Jose Mourinho's visit to Old Trafford last week with Internazionale resulted in a 2-0 defeat. But did it also result in the manager biffing a home supporter as he made for the team bus? No way, say Jose and Inter, but police say they "are investigating an allegation of common assault".

Can't be true, then – there's nothing common about the Special One. In the past, at least one Manchester United manager has been on the receiving end; Tommy Docherty was once attacked on a train by a rival supporter, leading one would-be humourist to comment that it was the first case he'd heard of the fan hitting the shit. But did the assailant really mean it, or was he just going through the motions?

2 tons of breakfast cereal in boxes featuring swimming's bong-wielding wunderkind Michael Phelps that Kellogg's donated to charity last week. A spokesman said the firm routinely donated food that was nearing the end of its shelf life. As, possibly, is Phelps himself.

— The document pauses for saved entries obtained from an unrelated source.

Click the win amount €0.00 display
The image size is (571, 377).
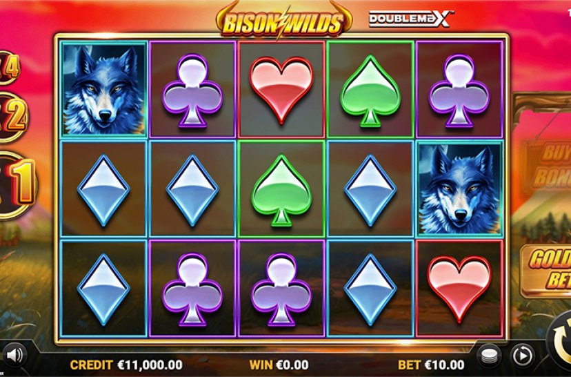point(292,365)

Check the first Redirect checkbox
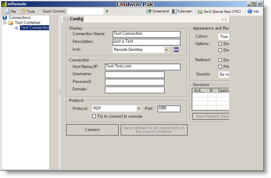(220, 60)
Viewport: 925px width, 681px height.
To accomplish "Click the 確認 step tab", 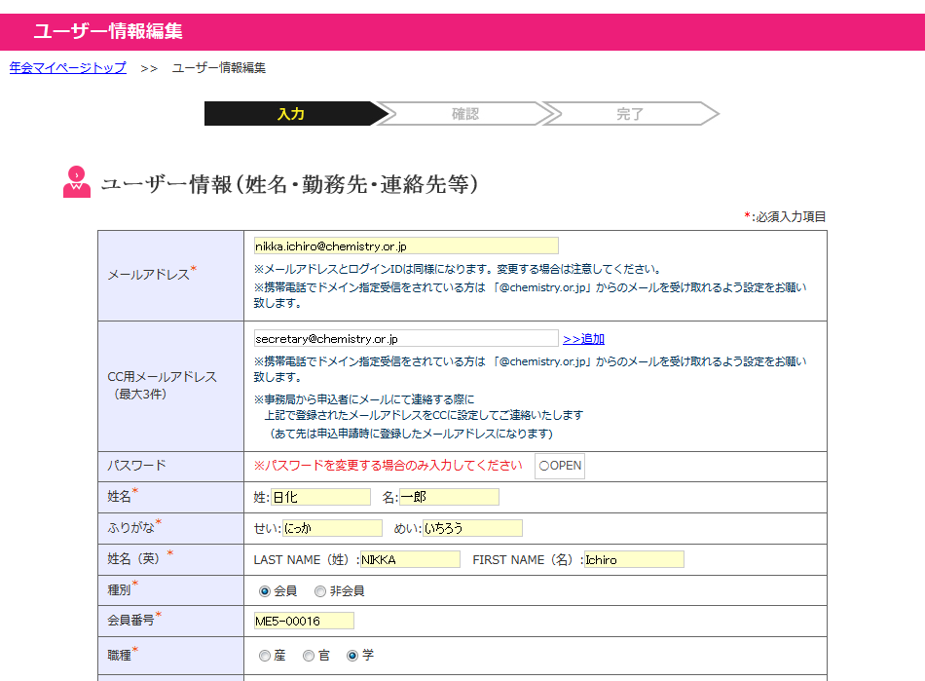I will tap(464, 114).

Beastly activities of the week

Animal wrestling is seemingly all the rage. Hollywood's Hard Rock Casino has just staged a deep-water alligator-wrestling competition – no namby-pamby shallow-water action for these boys – while in north-western Spain, the "Rapa das Bestas" season will soon be upon us. (Calm down: "rapa" means "shearing"). The locals like nothing better, apparently, than grappling unbroken horses to the ground before cutting off their manes. Why? Who knows, though we wouldn't mind getting our hands on a couple of nags who let us down at Cheltenham last week. Next week, if nothing better turns up, we'll be reporting on jelly-wrestling in Antarctica. Food for thought indeed.

Good week for...

Laura Marsh, took 5 for 15 as England closed in on the Women's World Cup final... Steve Davis, who won the last of his six snooker World Championship titles in 1989, qualified for this year's event... and Paul Drinkhall won a clean sweep of senior titles at the English National Table Tennis Championships, plus the U-21 singles crown.

Bad week for...

Victor Anichebe, Everton's striker out for the season through injury, challenged by police and saw his friend handcuffed as they looked at a jeweller's window display... Bradley Wiggins, double Olympic pursuit cycling champion, withdrew from the Paris-Nice race to attend a family funeral... and the McLaren F1 team, struggled for pace during pre-season testing in Barcelona.

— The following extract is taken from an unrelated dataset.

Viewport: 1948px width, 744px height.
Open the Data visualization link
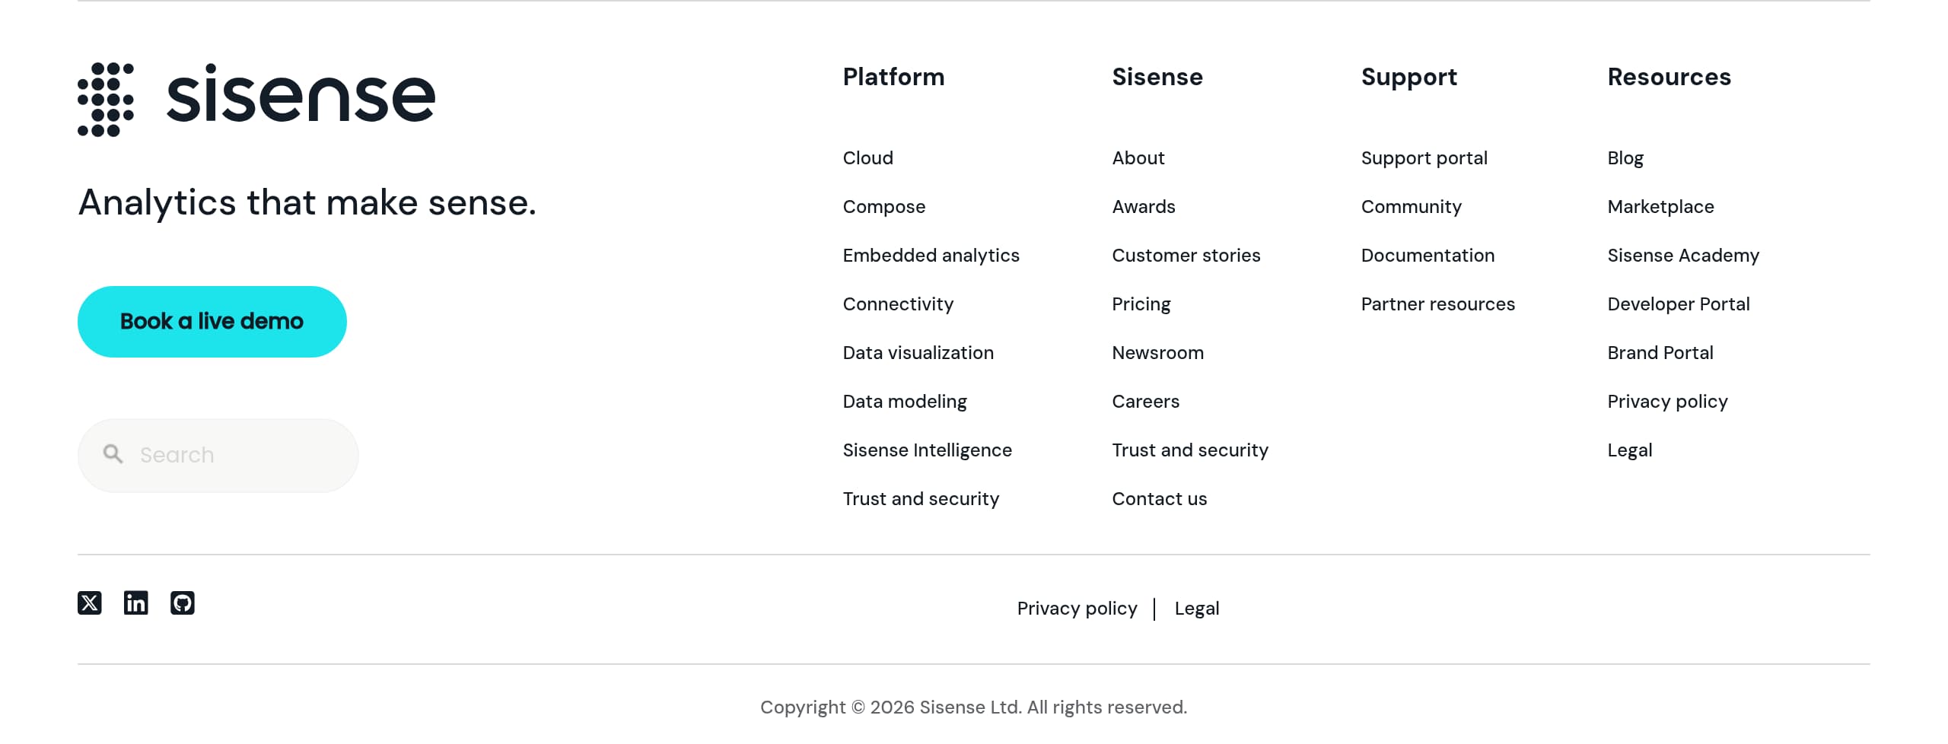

Shouting chances of the week

If you want to help your team at home, start shouting. Researchers at Florida State University asked referees to officiate videotapes of football games, and found that those who watched matches with the sound on were more anxious and awarded 21 per cent fewer fouls to the home side than those who couldn't hear the crowd. And Ryan Boyko of the University of California analysed 5,000 League games in England and found that for every 10,000 fans, the home side's advantage increased by a tenth of a goal. When the home fans start booing David Beckham on his return to LA Galaxy, expect the odds to change.